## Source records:
* start *

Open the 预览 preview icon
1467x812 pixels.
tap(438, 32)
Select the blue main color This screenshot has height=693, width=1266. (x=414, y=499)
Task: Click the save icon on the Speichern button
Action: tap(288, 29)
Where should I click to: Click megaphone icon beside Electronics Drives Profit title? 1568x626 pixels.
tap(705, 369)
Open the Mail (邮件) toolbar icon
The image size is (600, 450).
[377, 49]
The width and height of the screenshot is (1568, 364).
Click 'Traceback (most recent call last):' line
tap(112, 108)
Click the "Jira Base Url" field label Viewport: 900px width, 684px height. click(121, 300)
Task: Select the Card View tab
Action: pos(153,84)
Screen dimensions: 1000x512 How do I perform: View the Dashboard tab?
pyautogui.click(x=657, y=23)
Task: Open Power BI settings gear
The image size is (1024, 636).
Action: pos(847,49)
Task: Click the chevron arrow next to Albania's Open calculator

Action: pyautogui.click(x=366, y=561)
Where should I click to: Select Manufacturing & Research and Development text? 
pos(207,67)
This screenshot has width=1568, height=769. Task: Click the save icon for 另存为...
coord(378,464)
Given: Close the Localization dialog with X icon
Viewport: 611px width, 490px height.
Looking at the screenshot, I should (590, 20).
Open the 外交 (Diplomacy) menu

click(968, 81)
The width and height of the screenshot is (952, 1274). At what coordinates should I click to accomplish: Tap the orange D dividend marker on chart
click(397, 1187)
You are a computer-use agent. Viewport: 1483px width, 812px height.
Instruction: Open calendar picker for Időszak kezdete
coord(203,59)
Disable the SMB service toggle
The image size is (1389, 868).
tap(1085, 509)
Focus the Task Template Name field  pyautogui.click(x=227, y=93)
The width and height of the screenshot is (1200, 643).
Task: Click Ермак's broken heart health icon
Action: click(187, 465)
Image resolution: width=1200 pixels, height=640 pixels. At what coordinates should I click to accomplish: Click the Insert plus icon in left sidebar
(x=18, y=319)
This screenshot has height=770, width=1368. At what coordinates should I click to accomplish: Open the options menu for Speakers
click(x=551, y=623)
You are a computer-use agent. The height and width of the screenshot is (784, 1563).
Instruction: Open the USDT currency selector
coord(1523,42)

* end *

## What is required:
Put each line of the items above into a JSON list of strings, one string per line, skipping blank lines.

## Exercise answer:
[
  "Open the 预览 preview icon",
  "1467x812 pixels.",
  "tap(438, 32)",
  "Select the blue main color This screenshot has height=693, width=1266. (x=414, y=499)",
  "Task: Click the save icon on the Speichern button",
  "Action: tap(288, 29)",
  "Where should I click to: Click megaphone icon beside Electronics Drives Profit title? 1568x626 pixels.",
  "tap(705, 369)",
  "Open the Mail (邮件) toolbar icon",
  "The image size is (600, 450).",
  "[377, 49]",
  "The width and height of the screenshot is (1568, 364).",
  "Click 'Traceback (most recent call last):' line",
  "tap(112, 108)",
  "Click the \"Jira Base Url\" field label Viewport: 900px width, 684px height. click(121, 300)",
  "Task: Select the Card View tab",
  "Action: pos(153,84)",
  "Screen dimensions: 1000x512 How do I perform: View the Dashboard tab?",
  "pyautogui.click(x=657, y=23)",
  "Task: Open Power BI settings gear",
  "The image size is (1024, 636).",
  "Action: pos(847,49)",
  "Task: Click the chevron arrow next to Albania's Open calculator",
  "Action: pyautogui.click(x=366, y=561)",
  "Where should I click to: Select Manufacturing & Research and Development text? ",
  "pos(207,67)",
  "This screenshot has width=1568, height=769. Task: Click the save icon for 另存为...",
  "coord(378,464)",
  "Given: Close the Localization dialog with X icon",
  "Viewport: 611px width, 490px height.",
  "Looking at the screenshot, I should (590, 20).",
  "Open the 外交 (Diplomacy) menu",
  "click(968, 81)",
  "The width and height of the screenshot is (952, 1274). At what coordinates should I click to accomplish: Tap the orange D dividend marker on chart",
  "click(397, 1187)",
  "You are a computer-use agent. Viewport: 1483px width, 812px height.",
  "Instruction: Open calendar picker for Időszak kezdete",
  "coord(203,59)",
  "Disable the SMB service toggle",
  "The image size is (1389, 868).",
  "tap(1085, 509)",
  "Focus the Task Template Name field  pyautogui.click(x=227, y=93)",
  "The width and height of the screenshot is (1200, 643).",
  "Task: Click Ермак's broken heart health icon",
  "Action: click(187, 465)",
  "Image resolution: width=1200 pixels, height=640 pixels. At what coordinates should I click to accomplish: Click the Insert plus icon in left sidebar",
  "(x=18, y=319)",
  "This screenshot has height=770, width=1368. At what coordinates should I click to accomplish: Open the options menu for Speakers",
  "click(x=551, y=623)",
  "You are a computer-use agent. The height and width of the screenshot is (784, 1563).",
  "Instruction: Open the USDT currency selector",
  "coord(1523,42)"
]